**Passage fourni**.
Billet invité de l’œil de Brutus
Cet article initie une série de recensions sur La Crise de la
culture d’Hannah Arendt. La lecture de cet ouvrage n’est pas des plus
accessibles. La pensée d’Arendt ne fait en effet pas système. Quand on constate
comment les systèmes de pensée uniformisée et se voulant une cohérence
d’ensemble ont pu dégénérer en totalitarismes de part une lecture réductrice du
monde, on ne saurait faire grief à celle qui fut l’une des plus grandes
critiques de tous les totalitarismes de ne pas s’être laissée enfermer dans une
case philosophique. Si Hannah Arendt entame son ouvrage par une allégorie de la
caverne de Platon, ce n’est pas pour rien : rien ne serait plus vain et
dangereux que de se laisser cloîtrer au fond d’une caverne avec quelques
schémas réducteurs (la lutte des classes, l’inégalité des races, la concurrence
« libre et non faussée », l’ « ordre spontané », la main
invisible, etc.) en guise de représentations du réel.
Le second intérêt de l’ouvrage réside dans son extraordinaire
actualité. Dès les années 1960, Hannah Ardent pressent que la modernité est en
train de se faire dépasser en engendrant un monstre qui la dévorera. Le mot
n’est pas prononcé mais l’idée est là : le postmodernisme ravagera la
modernité et initiera une terrible régression de l’Homme. Le chapitre consacré
à la crise de l’éducation (que nous verrons plus tard) en est criant de vérité.
Je livre donc ici mes analyses personnelles de cette lecture, sachant
que, comme précisé dans cette introduction, la pensée d’Hannah Arendt est d’une
telle complexité que d’autres lecteurs y trouveront certainement d’autres
angles d’approches. Pour davantage de clarté, les réflexions personnelles qui
vont au-delà de l’ouvrage lui-même sont placées en notes de fin.
Hannah Arendt fait remonter notre
tradition de la pensée politique à la caverne de Platon, qui décrit le domaine des affaires humaines, fait de
déceptions et de confusion et duquel ceux qui aspirent à l’ « être vrai » doivent s’extraire pour découvrir
« le ciel clair des idées éternelles ».
Cette tradition fut une première fois rompue par Marx lorsqu’il se détourna de
la politique puis y revint afin d’imposer ses normes aux affaires humaines[i].
En liant fondamentalement la politique et le travail, Marx va encore plus loin
en prenant l’exact contre-pied de la citoyenneté antique puisque « non seulement à Athènes, mais pendant toute
l’antiquité et jusqu’à l’âge moderne, ceux qui travaillaient n’étaient pas des
citoyens et ceux qui étaient des citoyens étaient avant tout ceux qui ne
travaillaient pas ou qui possédaient plus que leur force de travail ».

**Entrées de l'exercice**.
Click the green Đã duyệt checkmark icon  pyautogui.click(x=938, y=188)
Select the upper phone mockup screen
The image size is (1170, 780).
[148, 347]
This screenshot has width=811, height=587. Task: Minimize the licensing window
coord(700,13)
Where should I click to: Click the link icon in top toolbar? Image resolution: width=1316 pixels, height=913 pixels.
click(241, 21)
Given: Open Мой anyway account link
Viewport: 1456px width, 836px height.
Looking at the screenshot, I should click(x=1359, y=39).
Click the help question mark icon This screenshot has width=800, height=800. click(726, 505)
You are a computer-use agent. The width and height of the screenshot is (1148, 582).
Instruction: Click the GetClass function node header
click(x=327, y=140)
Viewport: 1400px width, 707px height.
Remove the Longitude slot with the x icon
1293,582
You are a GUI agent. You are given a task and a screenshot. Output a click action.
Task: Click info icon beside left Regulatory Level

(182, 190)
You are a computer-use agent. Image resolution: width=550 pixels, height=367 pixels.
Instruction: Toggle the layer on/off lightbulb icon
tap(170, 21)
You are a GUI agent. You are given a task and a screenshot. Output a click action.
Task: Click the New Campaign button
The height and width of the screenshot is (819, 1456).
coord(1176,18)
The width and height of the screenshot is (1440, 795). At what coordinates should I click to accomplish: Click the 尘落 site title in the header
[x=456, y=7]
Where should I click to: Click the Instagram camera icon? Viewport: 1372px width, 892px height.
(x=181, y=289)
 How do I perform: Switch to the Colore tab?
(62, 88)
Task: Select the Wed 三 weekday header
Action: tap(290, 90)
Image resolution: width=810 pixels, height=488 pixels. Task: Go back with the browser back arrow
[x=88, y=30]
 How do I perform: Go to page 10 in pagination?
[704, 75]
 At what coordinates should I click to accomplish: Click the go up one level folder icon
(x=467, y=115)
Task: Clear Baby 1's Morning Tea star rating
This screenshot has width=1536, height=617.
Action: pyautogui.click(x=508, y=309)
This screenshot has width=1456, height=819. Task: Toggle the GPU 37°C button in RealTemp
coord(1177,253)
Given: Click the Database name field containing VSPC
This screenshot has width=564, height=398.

**Consigne donnée 1**. Relevez tous les schémas réducteurs cités entre parenthèses dans le passage fourni.
**Consigne donnée 2**. Modifiez, s'il vous plaît, les entrées en partant de la ligne qui contient « Click the help » et en allant jusqu'à la fin des entrées. Remplacez « Instruction » par « Directive » sans rien changer d'autre.

**Corrigé de l'exercice 1**.
- la lutte des classes
- l'inégalité des races
- la concurrence « libre et non faussée »
- l'« ordre spontané »
- la main invisible

**Corrigé de l'exercice 2**.
Click the help question mark icon This screenshot has width=800, height=800. click(726, 505)
You are a computer-use agent. The width and height of the screenshot is (1148, 582).
Directive: Click the GetClass function node header
click(x=327, y=140)
Viewport: 1400px width, 707px height.
Remove the Longitude slot with the x icon
1293,582
You are a GUI agent. You are given a task and a screenshot. Output a click action.
Task: Click info icon beside left Regulatory Level

(182, 190)
You are a computer-use agent. Image resolution: width=550 pixels, height=367 pixels.
Directive: Toggle the layer on/off lightbulb icon
tap(170, 21)
You are a GUI agent. You are given a task and a screenshot. Output a click action.
Task: Click the New Campaign button
The height and width of the screenshot is (819, 1456).
coord(1176,18)
The width and height of the screenshot is (1440, 795). At what coordinates should I click to accomplish: Click the 尘落 site title in the header
[x=456, y=7]
Where should I click to: Click the Instagram camera icon? Viewport: 1372px width, 892px height.
(x=181, y=289)
 How do I perform: Switch to the Colore tab?
(62, 88)
Task: Select the Wed 三 weekday header
Action: tap(290, 90)
Image resolution: width=810 pixels, height=488 pixels. Task: Go back with the browser back arrow
[x=88, y=30]
 How do I perform: Go to page 10 in pagination?
[704, 75]
 At what coordinates should I click to accomplish: Click the go up one level folder icon
(x=467, y=115)
Task: Clear Baby 1's Morning Tea star rating
This screenshot has width=1536, height=617.
Action: pyautogui.click(x=508, y=309)
This screenshot has width=1456, height=819. Task: Toggle the GPU 37°C button in RealTemp
coord(1177,253)
Given: Click the Database name field containing VSPC
This screenshot has width=564, height=398.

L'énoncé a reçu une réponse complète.